The starting point - on which we all agreed - is that the geographic concentration of economic activity in London and the South East offers fantastic opportunities in terms of both work and play (as a result of 'agglomeration economies' arising from the benefits of physical proximity).

The points of disagreement relate to the extent to which this is sustainable and whether it would be possible to generate similar opportunities elsewhere.

On sustainability, Ed Cox specifically raises concerns about infrastructure - and points to IPPR North's numbers which suggest we are set to spend £5,000 per person on infrastructure in London but only £250 per person in the North East. These figures are certainly striking, but they should be interpreted with considerable caution because they are far out of line with actual expenditure. Actual expenditure is reported in the Treasury's Public Expenditure Statistical Analysis Tables. According to those tables, in 2010-11 London received £800 per head (compared to an English average - including London - of around £400). But the second ranked region was the North West with £337 per head. These headline figures are complicated by a number of factors. Many people from outside London use London infrastructure on a daily basis (because so much employment is based here). Also, more of London's spending is funded out of fares paid by people using the London transport system. For example, about 80% of the funding for railway services in London and the South East comes from fare payers, compared to only 40% for regional railway services. This document from the Scrutiny Unit provides further discussion. In short, there may come a point where the costs of London's infrastructure requirements become excessive relative to revenues (fares plus taxes) but it doesn't seem we are there yet.
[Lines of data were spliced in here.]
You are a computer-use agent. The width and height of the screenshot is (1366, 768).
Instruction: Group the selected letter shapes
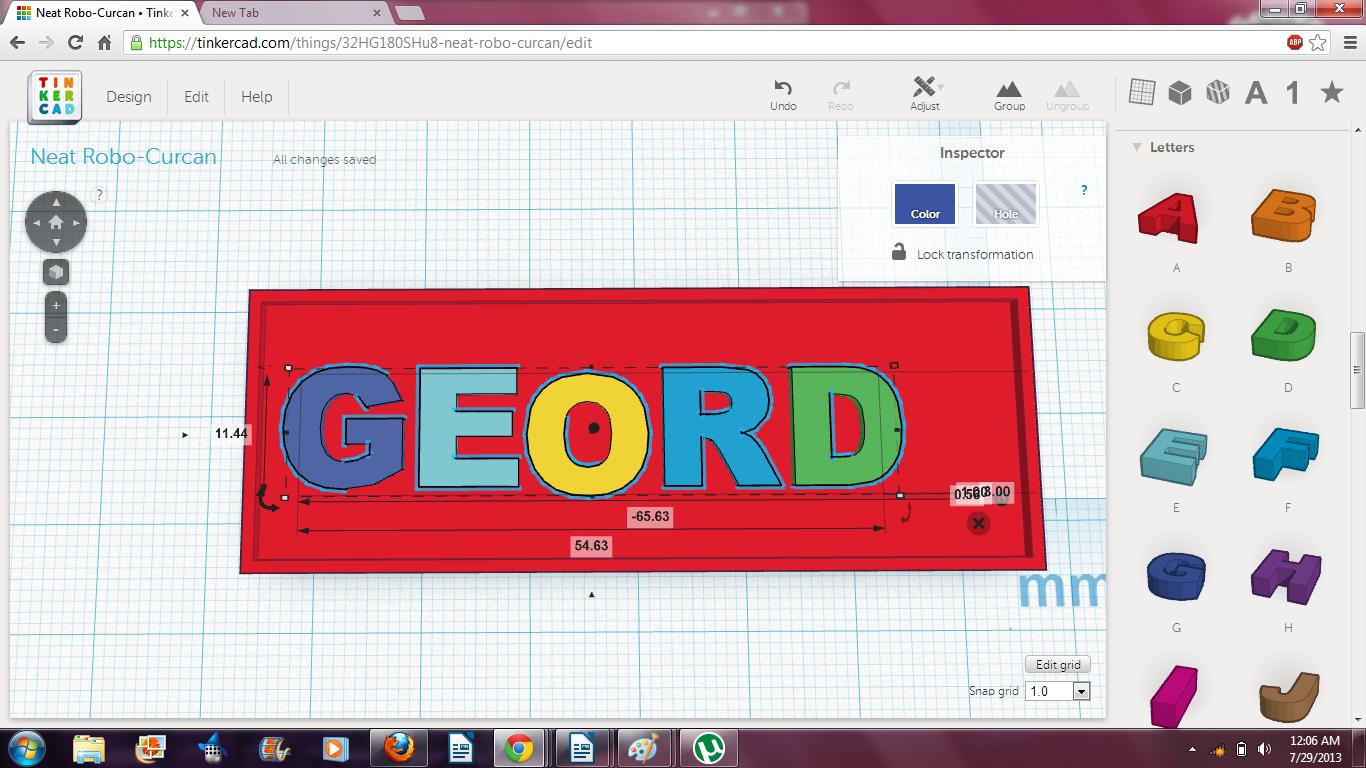1009,92
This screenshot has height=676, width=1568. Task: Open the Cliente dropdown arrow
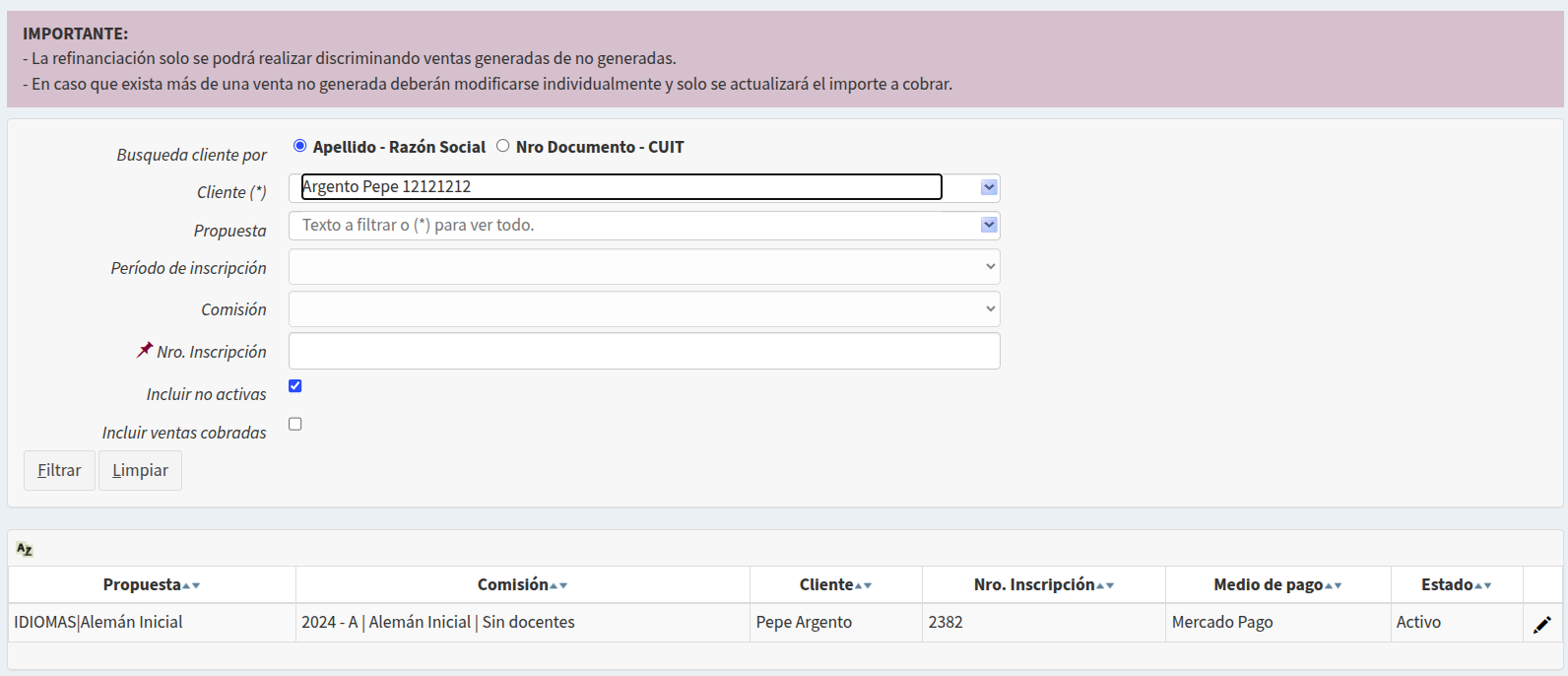(989, 187)
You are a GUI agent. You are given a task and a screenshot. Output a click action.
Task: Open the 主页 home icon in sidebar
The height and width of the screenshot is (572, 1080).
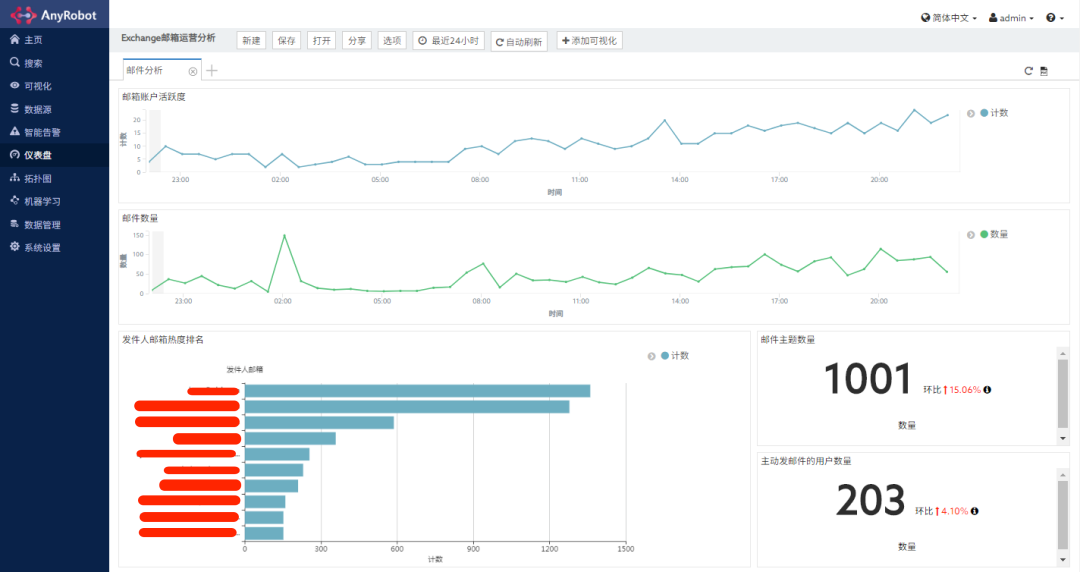coord(14,39)
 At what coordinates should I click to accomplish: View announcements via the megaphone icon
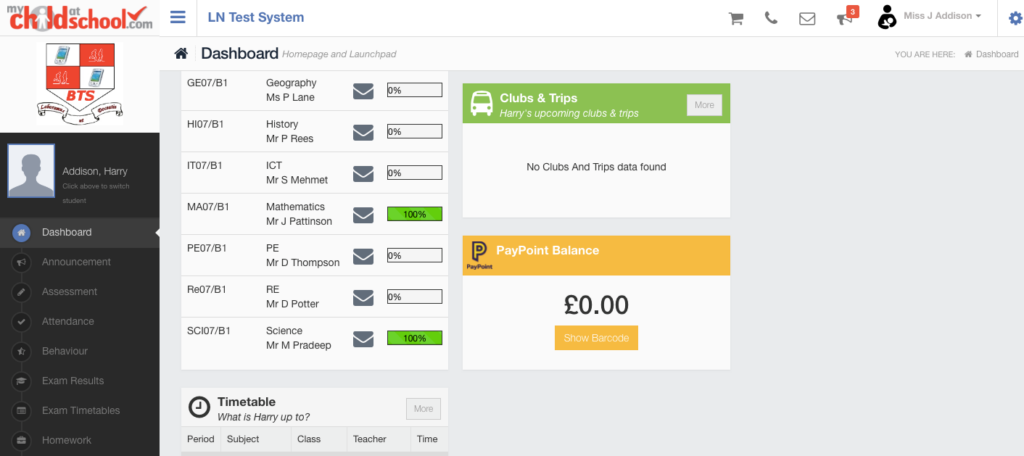pos(845,18)
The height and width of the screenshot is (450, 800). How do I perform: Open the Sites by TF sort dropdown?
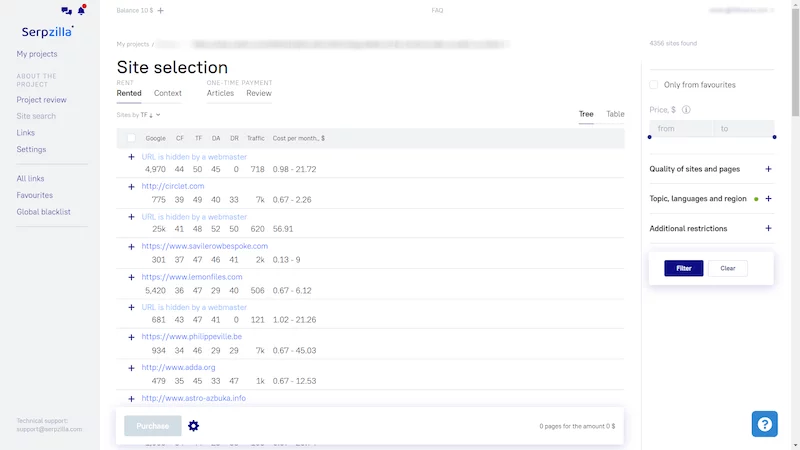click(x=138, y=115)
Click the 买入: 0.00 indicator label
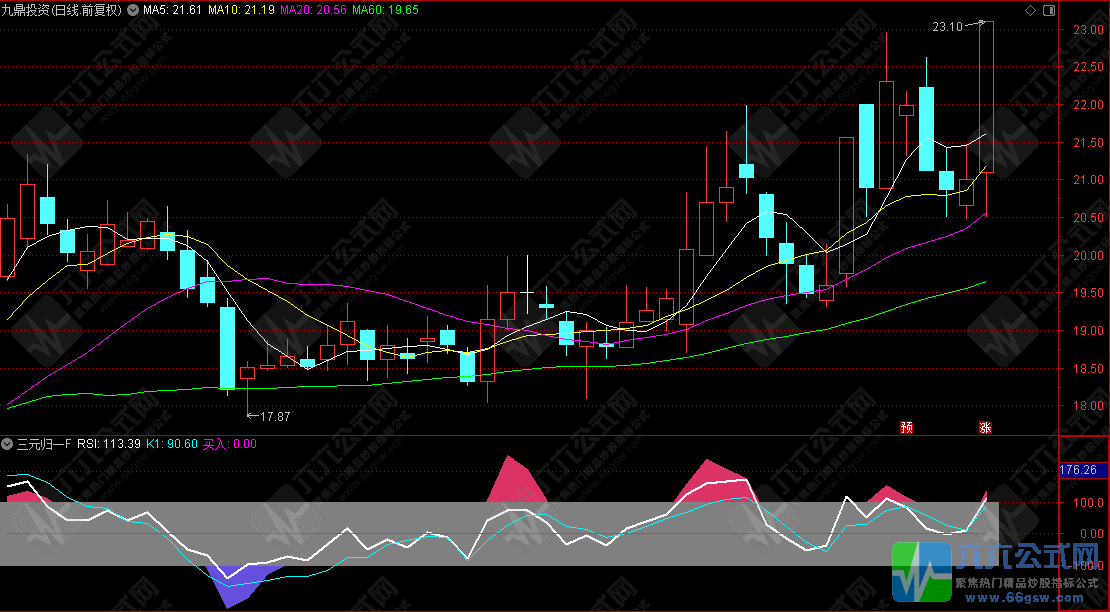 point(230,444)
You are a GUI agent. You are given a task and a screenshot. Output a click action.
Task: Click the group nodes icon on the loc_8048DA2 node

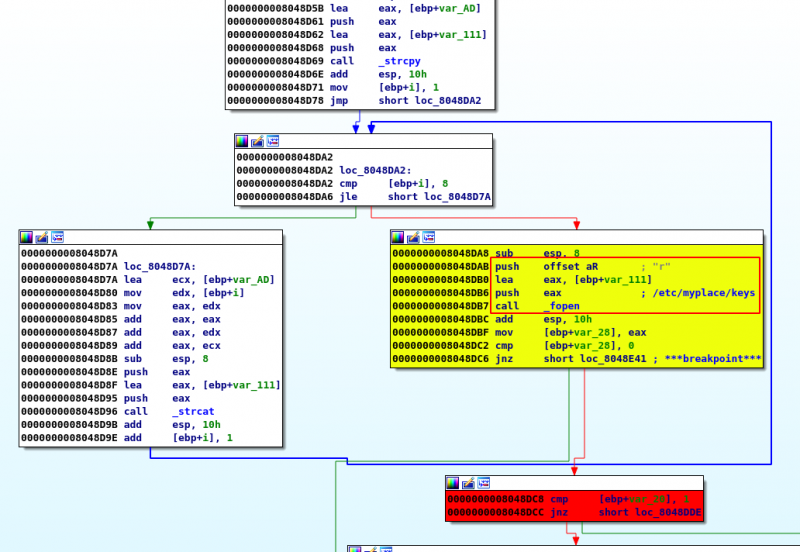272,142
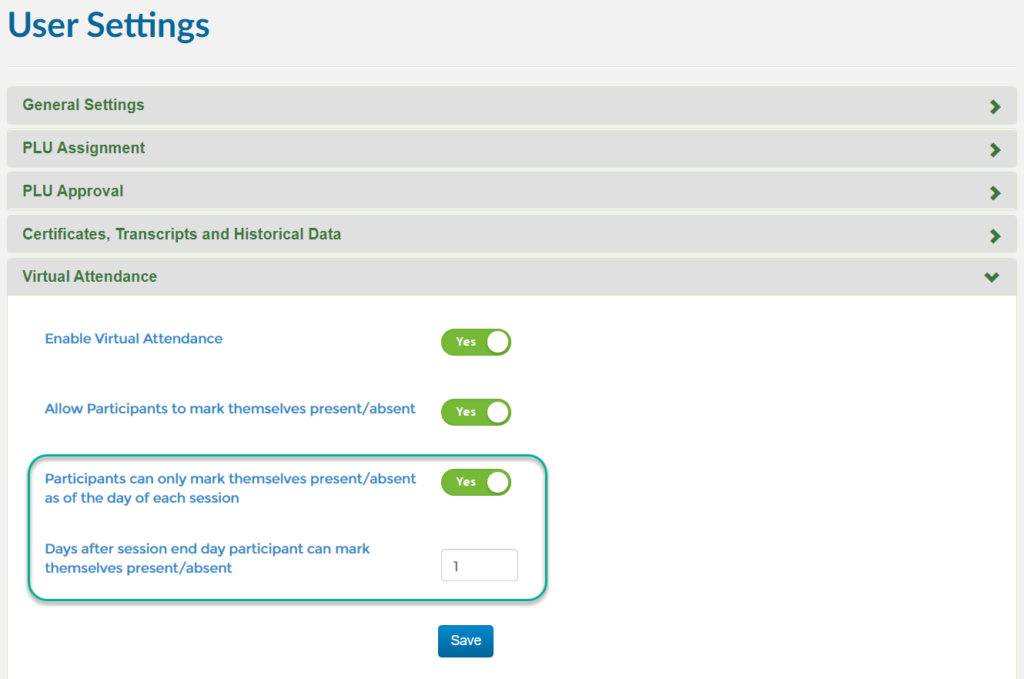Click the User Settings page heading
The image size is (1024, 679).
109,25
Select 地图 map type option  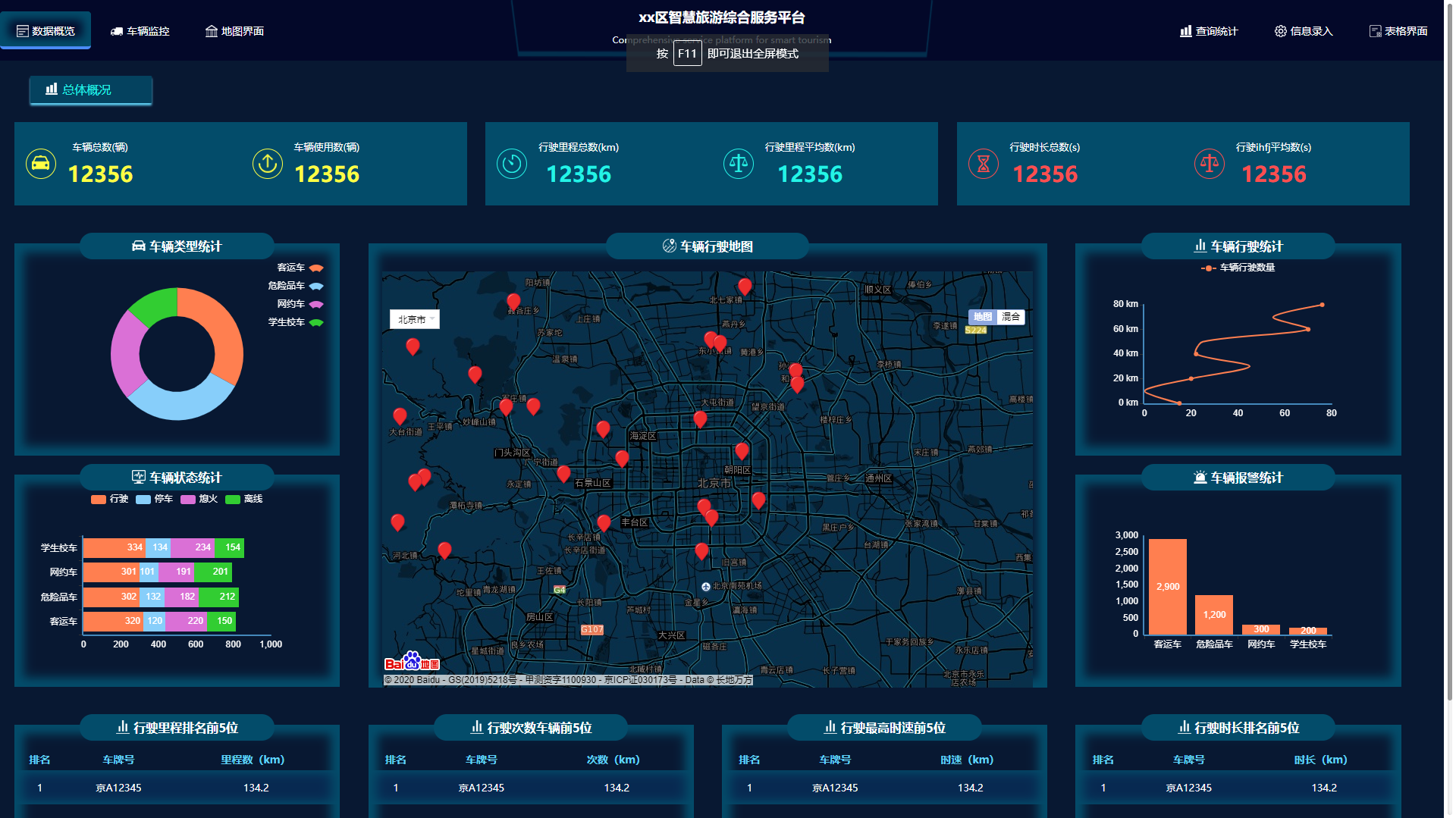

Our second point of disagreement concerned the extent to which it would be possible to replicate London's success elsewhere in the UK. Crucial to answering this question is the role that scale and physical proximity play in driving London's success. The evidence suggests that these are pretty important - strong market forces, working via agglomeration economies explain London's success, and this is much more important than any bias on behalf of government. Don't get me wrong, I'm not arguing that there is no bias - England is a very centralised economy and that may distort the overall balance of expenditure. But we need to realise that strong market forces, rather than biases in public expenditure, are the driver of London's economic success.

Once we recognise this, it has fundamental implications for what a more balanced UK economy might need to look like. If creating similar opportunities to London requires similar scale and physical proximity, could we get anywhere near this by 'joining' up our Northern cities through greater infrastructure investment? I remain sceptical - not least because our work estimating the impact of quite substantial reductions in travel times between Manchester and Leeds suggests only modest economic gains. Joining up our Northern cities would help, but it would be expensive (remember those subsidy figures above) and it's unlikely that it would be enough to provide an effective counterbalance to London.

If balancing the effect of London requires somewhere 'big and Northern' that raises the very difficult question of where that place might be? Politics being what it is, I can see why many people (myself included) would prefer to dodge that particular question.